I separated mine into five bundles and then clipped each section together with those big paper clip thingys. 

My sections were:

Application Forms
Miscellaneous
Accommodation
Finance
Proof of Relationship

Then I also had a big bundle of photocopies. 

I then used sticky notes to identify documents and what not. For the most part I did this just to make sure I could keep track of everything before sending. It made going through the documents to ensure I had everything a lot easier. 

Not sure how the UKBA will like it, or is liking it I guess, as my application is currently in their hands. 

Good luck!


----------



## CristinaG (Feb 5, 2013)

Thanks for all of the replies! They were a huge help. One last question: Several of you mentioned a checklist. The only checklist I can find is for a visit, not settlement. Where can I find this checklist?

Thank you!


----------



## CristinaG (Feb 5, 2013)

Kim_J said:


> Hi Christina!
> 
> When I sent my application in for both my fiancé visa and my spousal visa, I followed the check list and organised it based on their list. I then included a cover letter detailing what I had sent.
> 
> ...


Thanks for your help! Where did you find this checklist? I saw a list of items at the end of the application, but they didn't seem to have any sort of organization to it.


----------



## Joppa (Sep 7, 2009)

CristinaG said:


> Thanks for your help! Where did you find this checklist? I saw a list of items at the end of the application, but they didn't seem to have any sort of organization to it.


That's what we mean. They are essential documents, and depending on your personal circumstances, there may be others you need to enclose.


----------



## CristinaG (Feb 5, 2013)

Joppa said:


> That's what we mean. They are essential documents, and depending on your personal circumstances, there may be others you need to enclose.


Thanks for the confirmation! Hopefully I have everything they'll need.


----------



## 2farapart (Aug 18, 2011)

CristinaG said:


> Thanks for the confirmation! Hopefully I have everything they'll need.

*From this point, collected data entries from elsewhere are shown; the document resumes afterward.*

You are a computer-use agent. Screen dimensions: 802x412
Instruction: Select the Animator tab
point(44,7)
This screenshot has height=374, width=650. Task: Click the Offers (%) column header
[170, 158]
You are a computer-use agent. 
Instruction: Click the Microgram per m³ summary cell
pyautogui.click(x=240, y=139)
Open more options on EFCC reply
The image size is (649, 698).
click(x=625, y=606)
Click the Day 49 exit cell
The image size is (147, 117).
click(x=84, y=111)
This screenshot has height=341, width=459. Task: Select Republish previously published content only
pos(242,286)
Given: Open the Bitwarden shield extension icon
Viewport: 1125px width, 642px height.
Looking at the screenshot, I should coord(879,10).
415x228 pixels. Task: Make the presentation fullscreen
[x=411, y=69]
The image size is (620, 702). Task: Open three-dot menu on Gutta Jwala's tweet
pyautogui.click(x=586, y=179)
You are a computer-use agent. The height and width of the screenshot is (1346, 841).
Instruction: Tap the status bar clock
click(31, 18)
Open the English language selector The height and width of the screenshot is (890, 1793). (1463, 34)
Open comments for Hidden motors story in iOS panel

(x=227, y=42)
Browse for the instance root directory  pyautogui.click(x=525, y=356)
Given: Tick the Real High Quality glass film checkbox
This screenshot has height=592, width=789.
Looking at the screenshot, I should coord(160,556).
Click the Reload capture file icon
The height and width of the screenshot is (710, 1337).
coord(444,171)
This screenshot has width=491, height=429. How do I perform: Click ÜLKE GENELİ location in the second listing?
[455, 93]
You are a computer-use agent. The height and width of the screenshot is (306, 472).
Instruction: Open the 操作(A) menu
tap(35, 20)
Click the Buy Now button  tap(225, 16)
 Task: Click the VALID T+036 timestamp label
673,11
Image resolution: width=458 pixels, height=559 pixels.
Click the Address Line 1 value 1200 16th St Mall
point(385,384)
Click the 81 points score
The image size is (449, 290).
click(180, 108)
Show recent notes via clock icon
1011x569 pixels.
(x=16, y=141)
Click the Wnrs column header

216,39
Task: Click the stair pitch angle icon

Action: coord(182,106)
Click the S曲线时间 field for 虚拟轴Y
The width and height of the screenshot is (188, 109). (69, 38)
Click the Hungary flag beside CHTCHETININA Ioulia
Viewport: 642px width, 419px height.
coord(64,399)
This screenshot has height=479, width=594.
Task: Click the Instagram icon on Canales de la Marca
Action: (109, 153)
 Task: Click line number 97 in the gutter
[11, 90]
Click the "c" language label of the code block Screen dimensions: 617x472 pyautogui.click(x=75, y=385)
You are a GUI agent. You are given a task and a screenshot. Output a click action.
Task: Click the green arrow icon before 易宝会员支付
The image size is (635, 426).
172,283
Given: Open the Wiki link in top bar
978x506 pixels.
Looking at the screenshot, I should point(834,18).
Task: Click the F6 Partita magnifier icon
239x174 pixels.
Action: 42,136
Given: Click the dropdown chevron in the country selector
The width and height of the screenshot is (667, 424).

Mostly it's just a case of offering documents that 'prove' the answers you are giving in your application, and the answers given by each individual differ greatly according to the purpose of applying (it's a multi-purpose form) and their individual circumstances. This is why the list is really just a guide rather than a definitive list.

One example is for accommodation: the required documents might just be a recent mortgage statement or title deeds, or if rented it might instead be a tenancy agreement (with landlord permission for an additional tenant if necessary). Where people are sharing a property, there might be the need for a housing inspection report in addition to the other documents - not needed when the property is owned and not shared. The only common document here would potentially be the inclusion of the council tax or recent utility bill.

So instead, use the list as a reminder, but think about the answers you give in terms of "and I can prove this with..."

Good luck!


----------



## Flylo333 (Jul 23, 2012)

Joppa said:


> Put the documents in some logical order (e.g. financial stuff together, accommodation part in another etc). Put photocopy behind the original (held together with paperclip if you like, and write COPY with a pencil (not rubber stamp etc).
> Hold the bundle together with strings.
> No need for index, list of contents etc, and don't use binders and files.


See now the first part of your post Im 100% with you.

But what are you talking about 'Hold the bundle together with strings.'??



Sorry stressful times. :juggle:

And Ive also got a list/contents, so may as well give it to them..?


----------



## MacUK (Jul 3, 2012)

I did not use binders, plastic sheets or stickies, I just put the documents in some logical order, like financial requirement, accommodation, relationship and I put every copy and translation behind the original document.
My concern however is that our bundle is huge. I promise I only included documents to support the statements in the application forms, but it's still too heavy.


----------



## Joppa (Sep 7, 2009)

Flylo333 said:


> But what are you talking about 'Hold the bundle together with strings.'??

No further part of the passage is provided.